**DIRECTIVE:** Turn the data into a Markdown table with the columns "Row" and "Data line", starting at the line that has "Describe the element at coordinates (476, 704)" and stopping after the last line of the data. Leave out blank lines and pictures.

Segment Open

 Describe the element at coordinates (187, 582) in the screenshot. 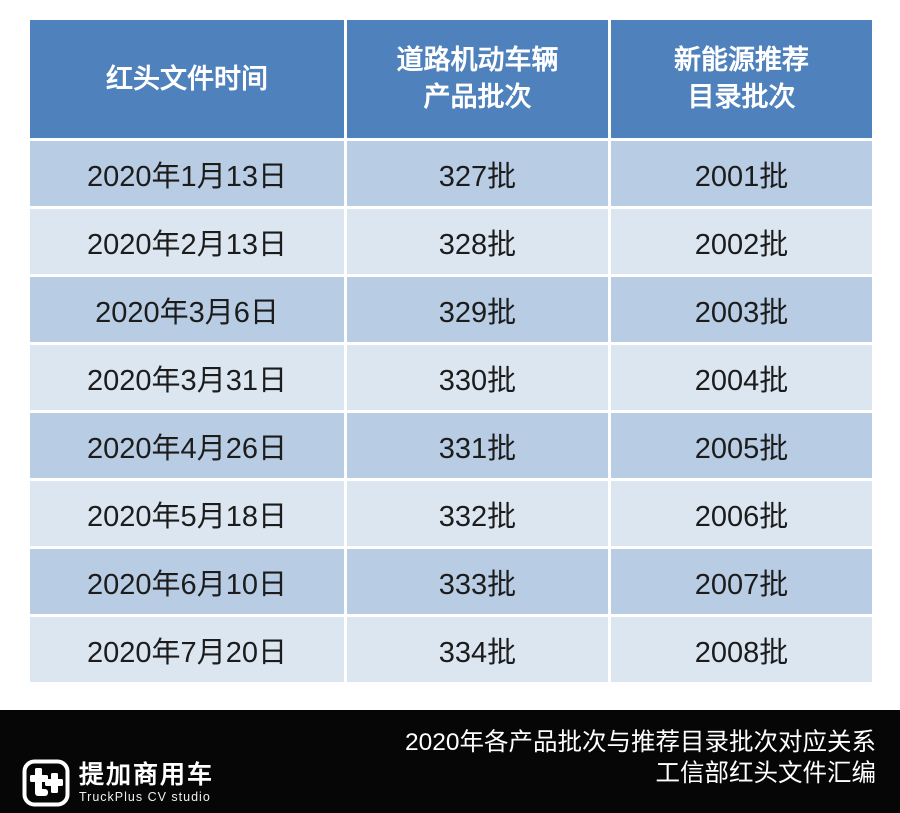

I see `table-cell-date: 2020年6月10日` at that location.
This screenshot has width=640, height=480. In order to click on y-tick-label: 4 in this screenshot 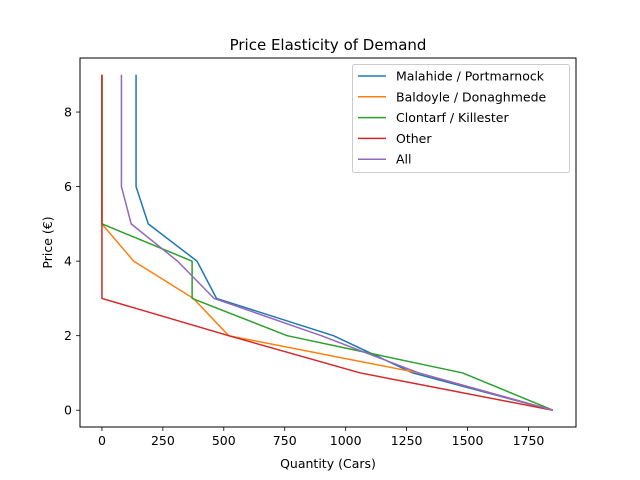, I will do `click(68, 262)`.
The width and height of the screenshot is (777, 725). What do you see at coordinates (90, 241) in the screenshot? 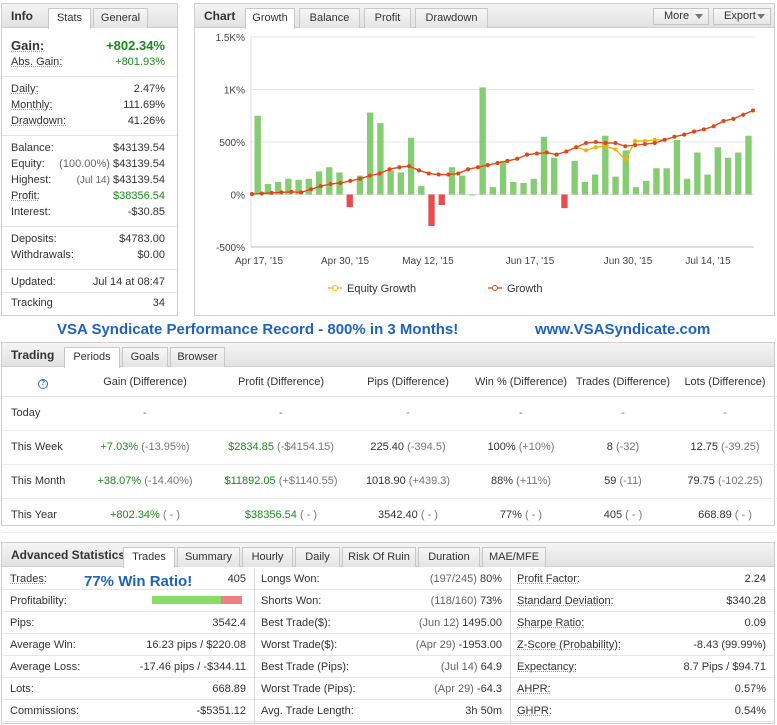
I see `deposits-row: Deposits: $4783.00` at bounding box center [90, 241].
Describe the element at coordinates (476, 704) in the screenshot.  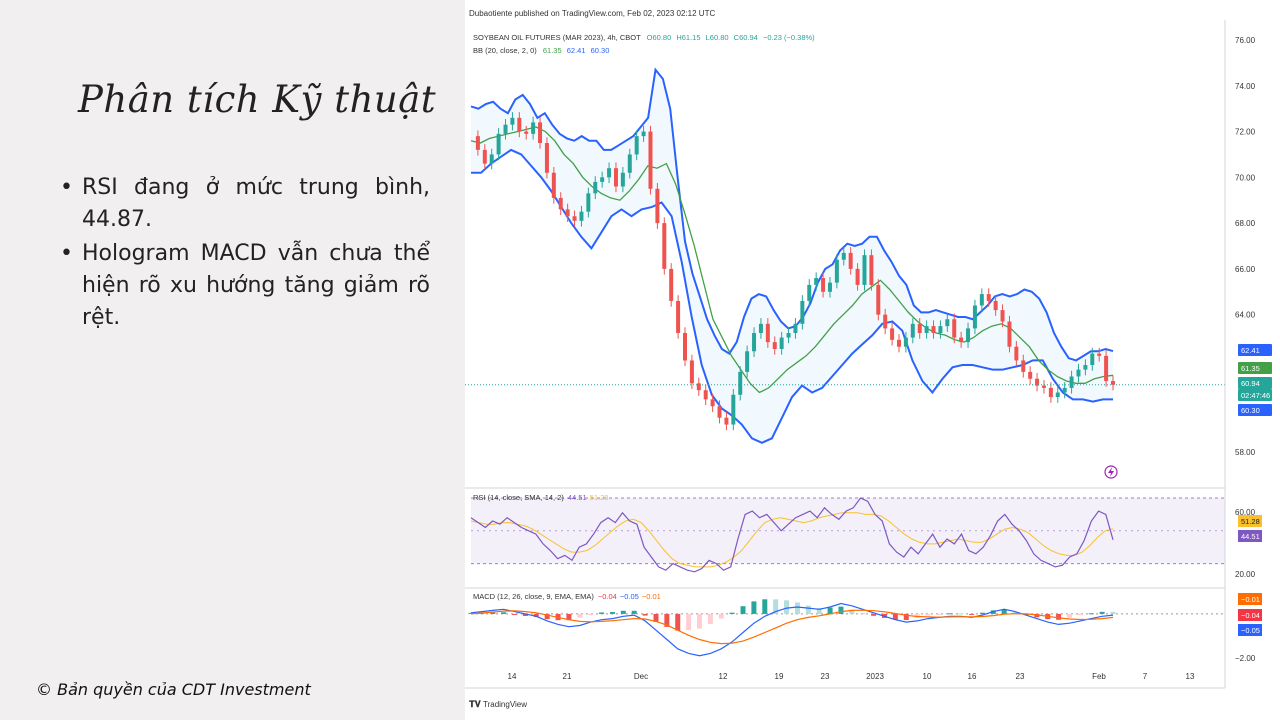
I see `tv-logo-mark: 𝐓𝐕` at that location.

Segment Closed

**EXERCISE RESPONSE:**
| Row | Data line |
|---|---|
| 1 | Describe the element at coordinates (476, 704) in the screenshot.   |
| 2 | I see `tv-logo-mark: 𝐓𝐕` at that location. |